• [Exercise description]:
Set down the records exactly as they stand, except for any pictures, which you should omit.

• [Study material]:
☆ ☆ ☆

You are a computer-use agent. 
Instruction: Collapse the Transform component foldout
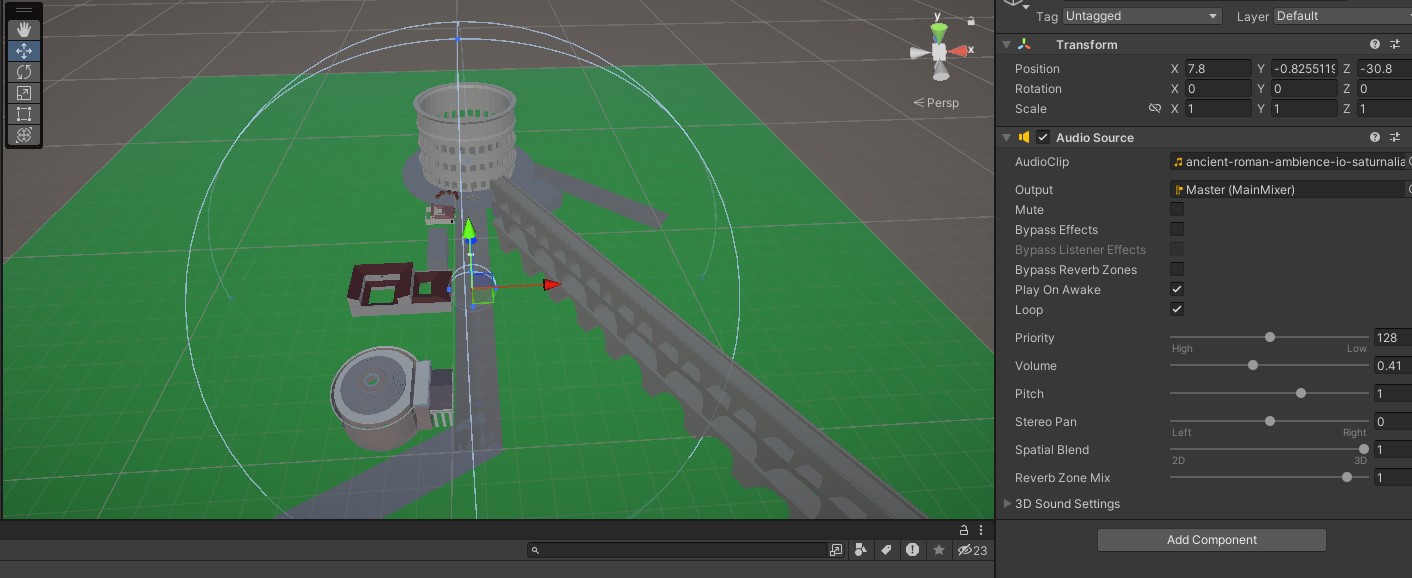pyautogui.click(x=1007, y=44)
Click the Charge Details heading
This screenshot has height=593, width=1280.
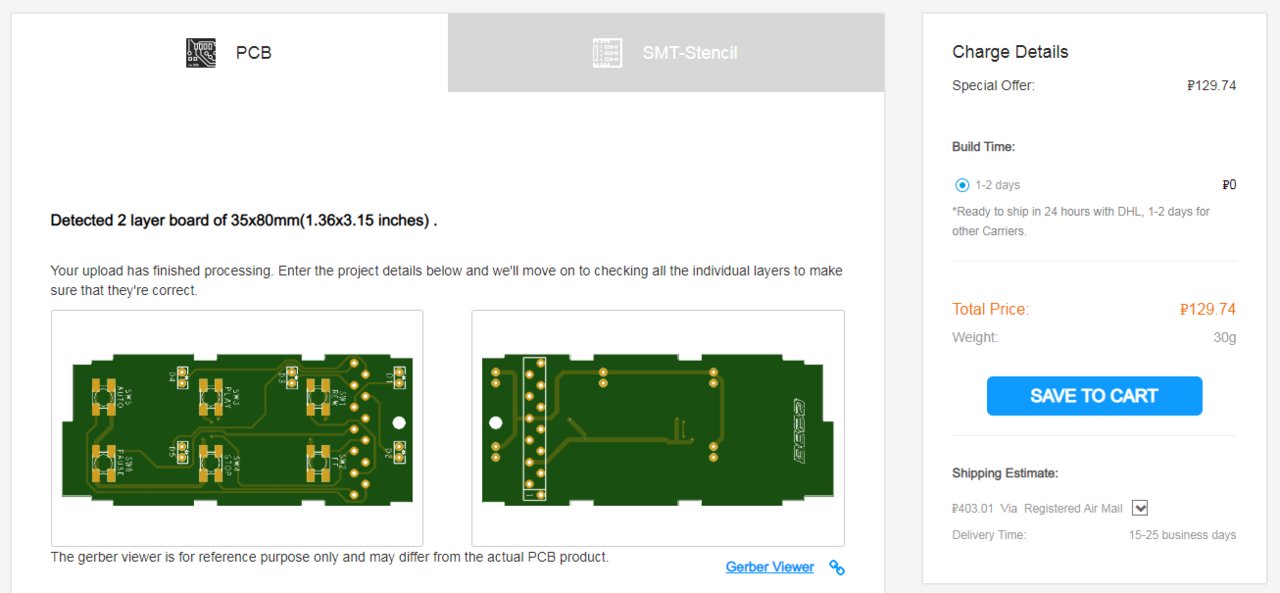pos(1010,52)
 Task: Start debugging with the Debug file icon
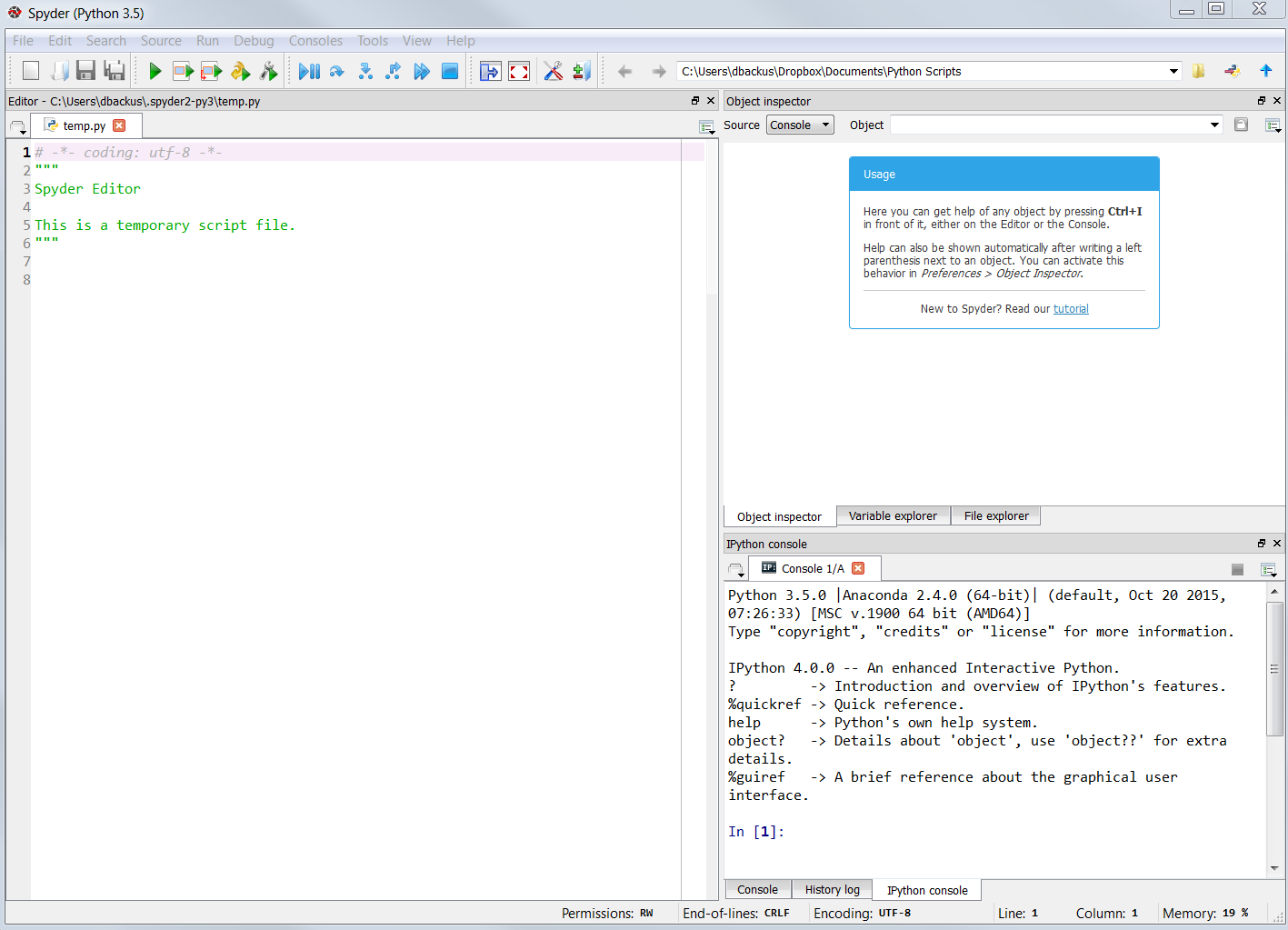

☆ ☆ ☆

• [Output for this task]:
You are a computer-use agent. 
Instruction: Collapse the Transform component foldout
pyautogui.click(x=1007, y=44)
Click the Charge Details heading
This screenshot has height=593, width=1280.
pos(1010,52)
 Task: Start debugging with the Debug file icon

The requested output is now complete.